The 'high beta' Australian Dollar - a term that describes the currency's strong correlation with the S&P 500 stock market index - fell amidst a broad-based sell-off in global stock markets on Thursday, with investors expressing caution over the faltering U.S. economic recovery and the Federal Reserve's apparent inaction.
The Fed delivered their July policy verdict overnight, opting to keep key settings unchanged but offering to do more should the situation warrant it.
In short, there was no major easing that investors - who have become 'addicted' to the deluge of money from the Fed over recent months - might have wanted, and the European trading session has been met with renewed selling. Reflecting the softening sentiment amongst investors, commodity prices are also shedding value with oil, natural gas, silver, gold, copper and iron ore all going lower.

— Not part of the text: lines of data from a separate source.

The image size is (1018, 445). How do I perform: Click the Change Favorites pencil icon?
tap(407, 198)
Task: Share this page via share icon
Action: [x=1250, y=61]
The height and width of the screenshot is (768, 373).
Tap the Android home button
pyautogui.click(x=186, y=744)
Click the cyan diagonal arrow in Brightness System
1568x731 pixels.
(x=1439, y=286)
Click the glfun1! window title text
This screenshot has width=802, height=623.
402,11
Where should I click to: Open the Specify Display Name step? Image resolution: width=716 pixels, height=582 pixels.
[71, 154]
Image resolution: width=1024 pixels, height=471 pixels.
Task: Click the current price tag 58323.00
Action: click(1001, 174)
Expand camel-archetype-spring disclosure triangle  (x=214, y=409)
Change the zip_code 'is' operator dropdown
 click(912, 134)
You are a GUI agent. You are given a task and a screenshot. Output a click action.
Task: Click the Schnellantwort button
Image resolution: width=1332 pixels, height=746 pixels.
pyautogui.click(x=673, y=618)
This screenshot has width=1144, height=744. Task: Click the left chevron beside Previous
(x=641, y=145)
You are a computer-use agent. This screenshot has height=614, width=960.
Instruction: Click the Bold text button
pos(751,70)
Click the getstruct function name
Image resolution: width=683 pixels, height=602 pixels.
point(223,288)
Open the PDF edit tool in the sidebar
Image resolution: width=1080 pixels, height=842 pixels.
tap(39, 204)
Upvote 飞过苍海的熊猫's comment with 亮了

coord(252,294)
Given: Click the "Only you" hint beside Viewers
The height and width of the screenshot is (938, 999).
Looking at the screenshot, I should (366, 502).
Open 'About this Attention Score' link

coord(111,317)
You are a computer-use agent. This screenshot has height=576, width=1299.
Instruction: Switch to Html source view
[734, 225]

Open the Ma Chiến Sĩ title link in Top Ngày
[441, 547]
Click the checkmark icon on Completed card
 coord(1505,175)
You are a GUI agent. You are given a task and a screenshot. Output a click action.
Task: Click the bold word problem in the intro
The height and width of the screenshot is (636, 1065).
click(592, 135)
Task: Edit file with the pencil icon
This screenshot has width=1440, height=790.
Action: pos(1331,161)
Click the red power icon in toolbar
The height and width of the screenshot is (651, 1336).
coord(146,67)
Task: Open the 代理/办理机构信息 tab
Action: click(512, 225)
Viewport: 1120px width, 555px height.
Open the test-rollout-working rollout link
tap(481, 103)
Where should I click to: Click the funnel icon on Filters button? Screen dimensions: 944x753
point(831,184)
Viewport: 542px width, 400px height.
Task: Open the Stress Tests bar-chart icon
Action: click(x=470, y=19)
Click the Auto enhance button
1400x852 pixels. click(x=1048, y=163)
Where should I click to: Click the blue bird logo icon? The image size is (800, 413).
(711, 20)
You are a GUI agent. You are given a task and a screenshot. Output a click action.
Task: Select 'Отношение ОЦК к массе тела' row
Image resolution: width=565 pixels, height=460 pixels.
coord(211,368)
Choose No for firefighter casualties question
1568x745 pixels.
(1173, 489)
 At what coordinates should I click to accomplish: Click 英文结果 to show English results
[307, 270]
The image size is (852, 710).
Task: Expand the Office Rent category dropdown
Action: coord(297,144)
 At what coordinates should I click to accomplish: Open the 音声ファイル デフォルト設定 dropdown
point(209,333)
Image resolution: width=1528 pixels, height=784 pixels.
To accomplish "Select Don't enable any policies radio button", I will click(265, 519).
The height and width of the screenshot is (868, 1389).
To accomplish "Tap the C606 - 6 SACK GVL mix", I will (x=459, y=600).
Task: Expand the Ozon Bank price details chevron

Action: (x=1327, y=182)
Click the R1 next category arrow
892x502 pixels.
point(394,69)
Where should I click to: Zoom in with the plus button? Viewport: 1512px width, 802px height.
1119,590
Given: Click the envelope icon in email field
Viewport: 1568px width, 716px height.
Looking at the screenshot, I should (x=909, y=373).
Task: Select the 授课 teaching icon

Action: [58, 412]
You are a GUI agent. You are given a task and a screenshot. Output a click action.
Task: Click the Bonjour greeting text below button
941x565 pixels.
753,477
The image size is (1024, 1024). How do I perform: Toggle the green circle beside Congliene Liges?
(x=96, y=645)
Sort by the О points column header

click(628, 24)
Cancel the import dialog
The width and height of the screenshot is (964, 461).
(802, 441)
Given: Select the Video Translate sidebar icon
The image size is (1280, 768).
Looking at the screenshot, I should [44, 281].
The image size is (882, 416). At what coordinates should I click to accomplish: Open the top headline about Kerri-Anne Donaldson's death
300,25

This makes for a cocktail of conditions in which the Australian Dollar would be expected to lose value; after all AUD maintains the highest correlation with movements in stock markets in the G10 while its status as a 'commodity currency' betrays its soft underbelly when commodities are falling.
The Pound, U.S. Dollar and Euro have all obliged to the Aussie's weakness and have advanced, and further gains are possible should markets and commodities fall back further over coming days.
With regards to the Pound-to-Australian Dollar exchange rate in particular, we have been watching Sterling's recent grind higher with interest noting that it could now be forming a base against its Australian counterpart.
However, we are still cautious of the recovery in GBP/AUD - from lows at 1.7695 to 1.8158 - as merely being a correction within a more prolonged multi-month decline, after all, the exchange rate was as high as 2.05 back in April.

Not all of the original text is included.